Heiße Quellen und Nage

8306514850_f7bf502a81_m.jpg Das alles hat sich nicht richtig angefühlt und so hielten wir uns beim nächsten Ziel an die Natur und fanden nach ein paar Kilometern auf schlechten Straßen und dank netter Menschen eine heiße Quelle, ein Badeplatz für Einheimische und (wenige) wissende Touristen. Es ist nicht wirklich eine Quelle, eher fließen zwei kleine Flüsse, ein sehr heißer und ein kalter, zusammen und die Mischung ergibt eine angenehme Temperatur. Wir ließen das Baden sein, da die Stelle bereits von anderen Touris besetzt war, und fuhren wieder bergan auf der Suche nach Nage. Weit ab vom Schuss und der Reichweite der Touristen-Jeeps hofften wir dort ein authentisches Dorf zu finden. Obwohl uns Anwohner den Weg nach oben versperren wollten und jegliche Existenz von Nage leugneten, fanden wir es schließlich doch, idyllisch am Berg gelegen und ganz und gar unvorbereitet. Es wurde gerade ein neues Haus gebaut und entsprechend war der gesamte Platz voll mit Baumaterialien. Weder Besucherbuch noch Souvenirs wurden uns vorgelegt, und so standen wir etwas unsicher im Dorf herum - immerhin lächelten die Anwohner freundlich. Rettung kam in Form eines Fischverkäufers, der mit seinem Moped und zwei großen Fässern voll Wasser und Fisch von Dorf zu Dorf fährt und dazu überraschend gut Englisch spricht. Mit ihn zusammen bot man uns Sitzplatz und Ananas an und unsere freiwillige Dank-Spende ans Dorf entsprach fairerweise dem Ananaspreis. Das alles fühlte sich bedeutend ehrlicher und angenehmer an, hoffentlich nicht nur für uns. Überraschend bei der Unterhaltung mit den Menschen war wiedermal, dass, obwohl wir in dem Fischverkäufer einen unerklärerlich fähigen Übersetzer hatten, die Menschen selten Fragen an uns haben, die über Beziehungstand und Kinderzahl hinausgehen, selbst wenn wir die Leute regelrecht auffordern welche zu stellen - wissen sie alles über uns, oder fehlt es an jeder Vorstellung, oder gar Interesse?

# Die Einträge:
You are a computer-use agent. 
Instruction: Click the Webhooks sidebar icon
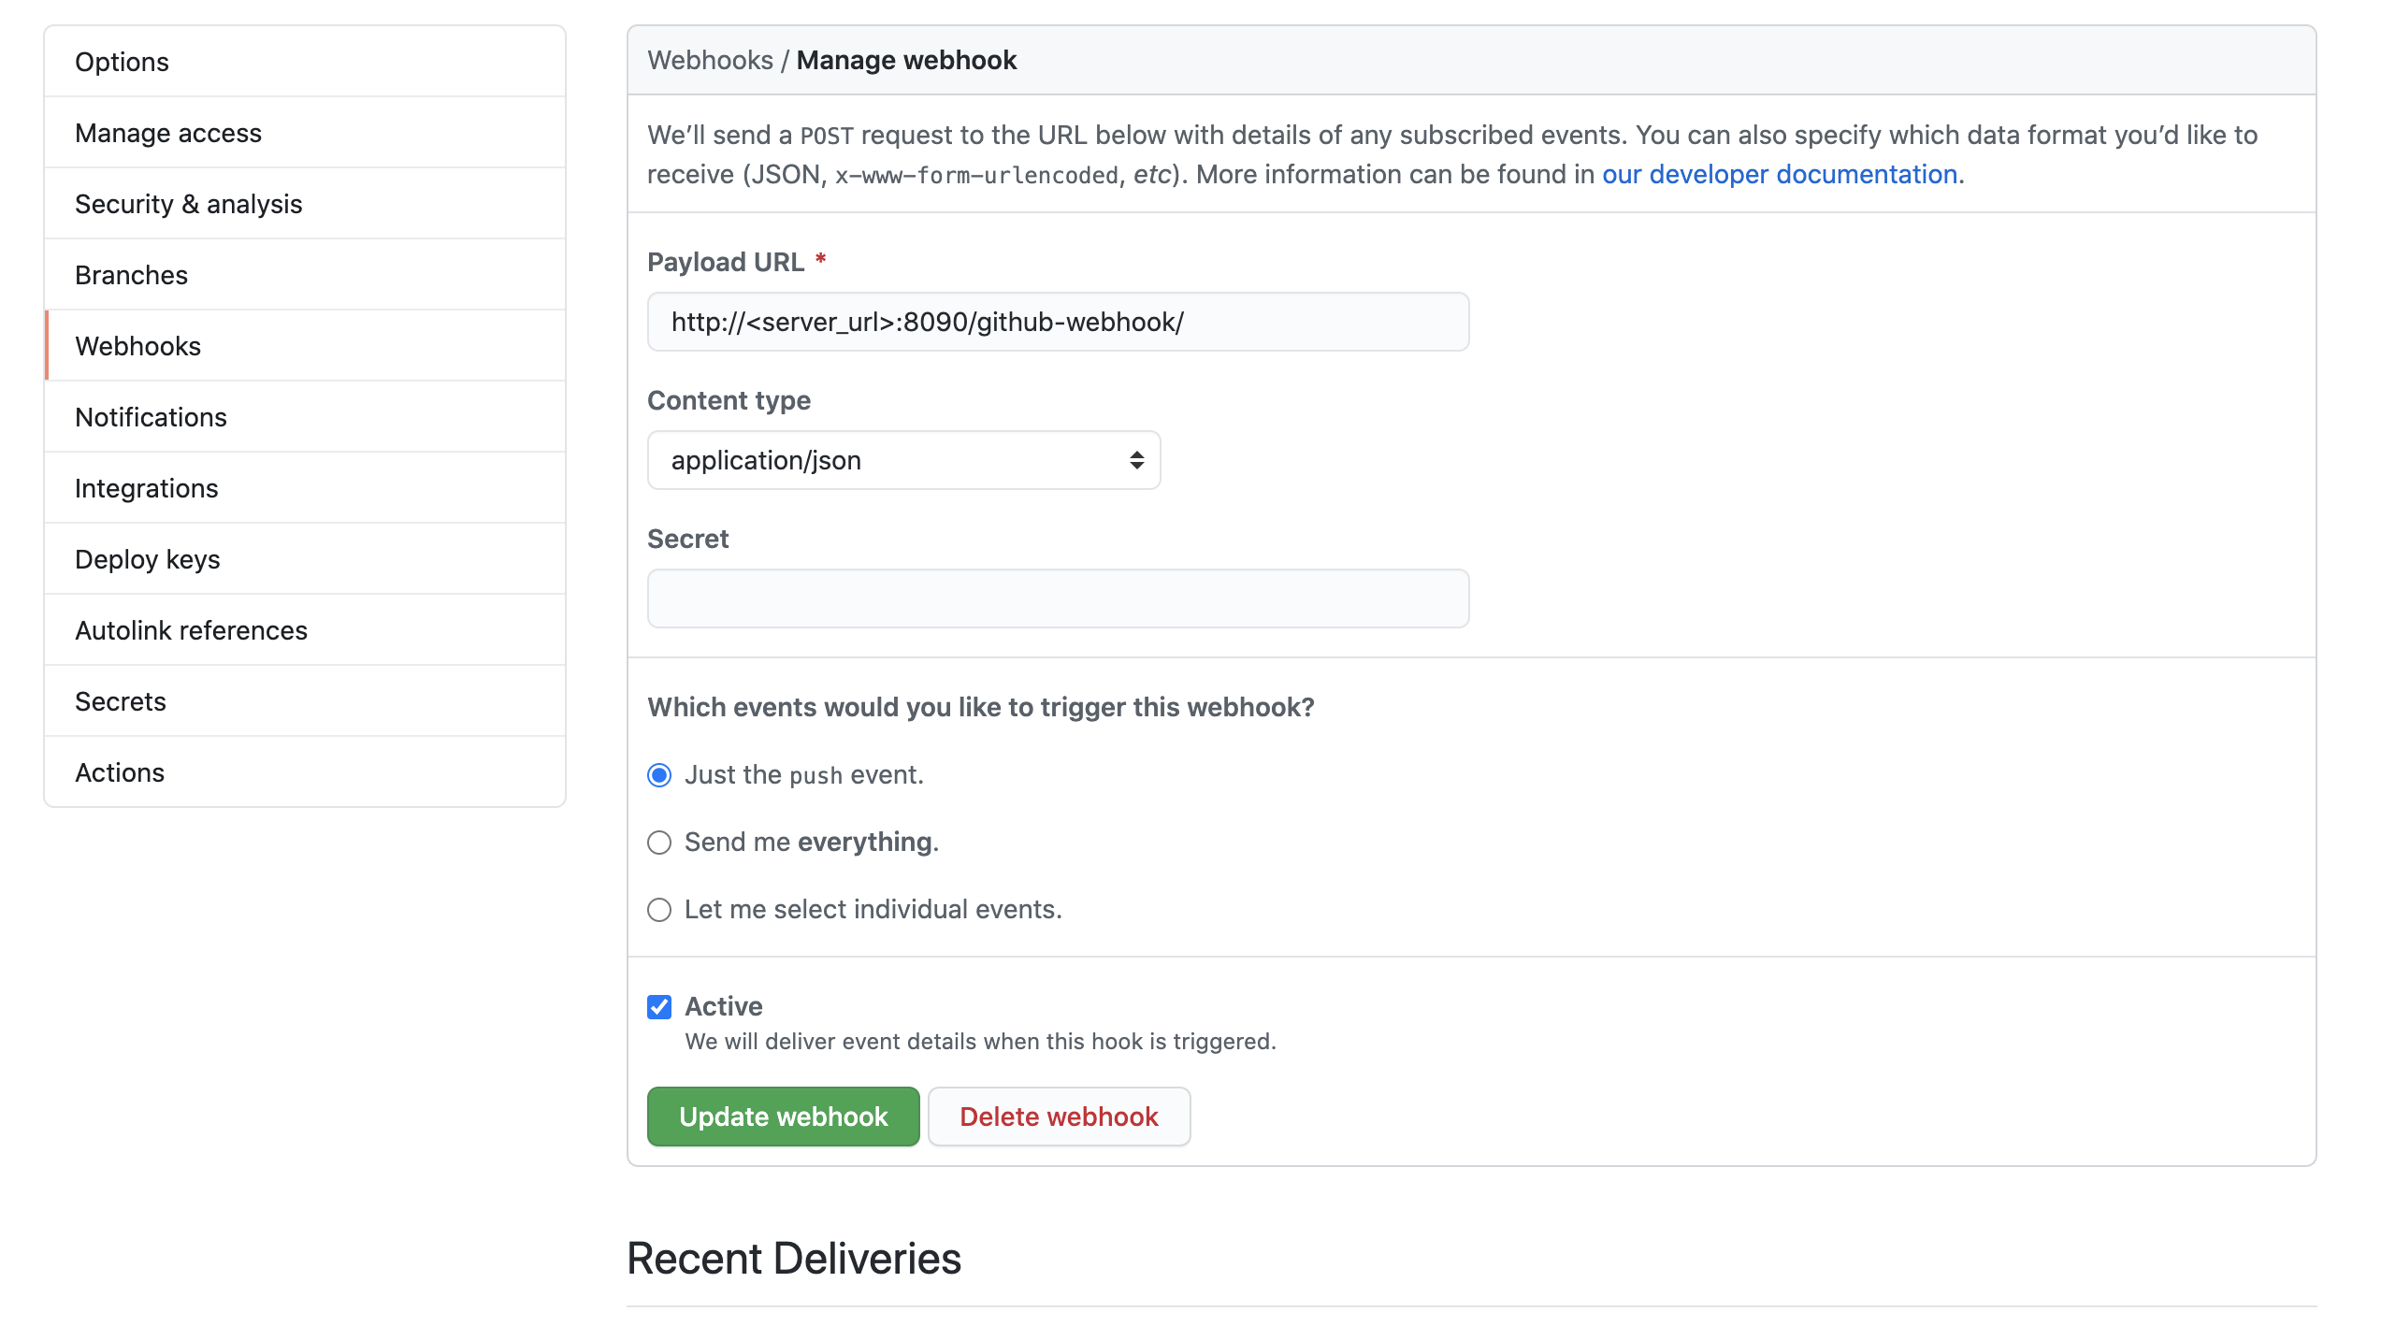(137, 344)
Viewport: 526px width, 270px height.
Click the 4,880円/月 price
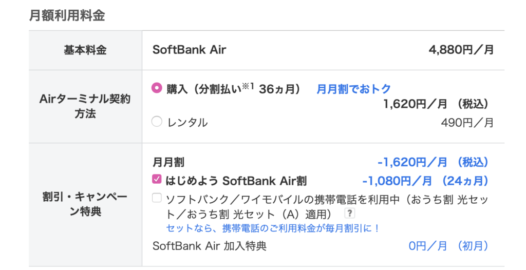[x=461, y=50]
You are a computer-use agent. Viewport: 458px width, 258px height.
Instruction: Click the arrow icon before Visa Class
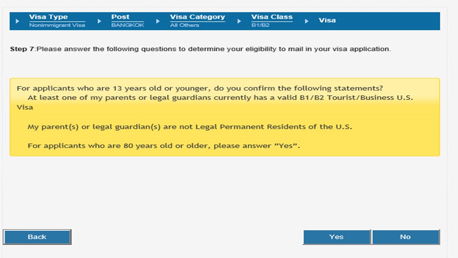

# Zu erledigende Aufgaben:
**a.** Aktualisieren Sie alle Einträge, indem Sie „Viewport“ durch „Ansichtsfenster“ ersetzen, und lassen Sie alles Übrige unverändert. Geben Sie die Einträge ohne die Bilder aus.
**b.** Schreiben Sie den Reisebericht über die heiße Quelle und das Dorf Nage im Anschluss an seinen letzten Satz weiter.

# Gegebene Antworten:
**a.**
You are a computer-use agent. 
Instruction: Click the Webhooks sidebar icon
(137, 344)
Ansichtsfenster: 526px width, 270px height.
Click the 4,880円/月 price
[x=461, y=50]
You are a computer-use agent. Ansichtsfenster: 458px width, 258px height.
Instruction: Click the arrow icon before Visa Class

**b.**
Wogo Lama

8305610571_3e6d0e211c_m.jpg Unser letztes Ziel hatten wir mit Wogo Lama auf dem Plan, was wir nach einem kurzem Snack in einem Bretterbau-Imbiss, auf Umwegen fanden. Der Besitzer des Imbisses, ein überzeugter Christ, verheiratet mit einer Muslima, wies uns den Weg und wollte uns sogar seinen Sohn mitgeben. Bei Wogo Lama gibt es jedoch nicht viel zu sehen bis auf ein paar Megalithen, zusammengestellt zu Gräbern oder als Opferstellen. Und so fuhren wir auf Umwegen, über Wege, für die gerade erst der Wald gerodet wurde, zurück nach Bajawa.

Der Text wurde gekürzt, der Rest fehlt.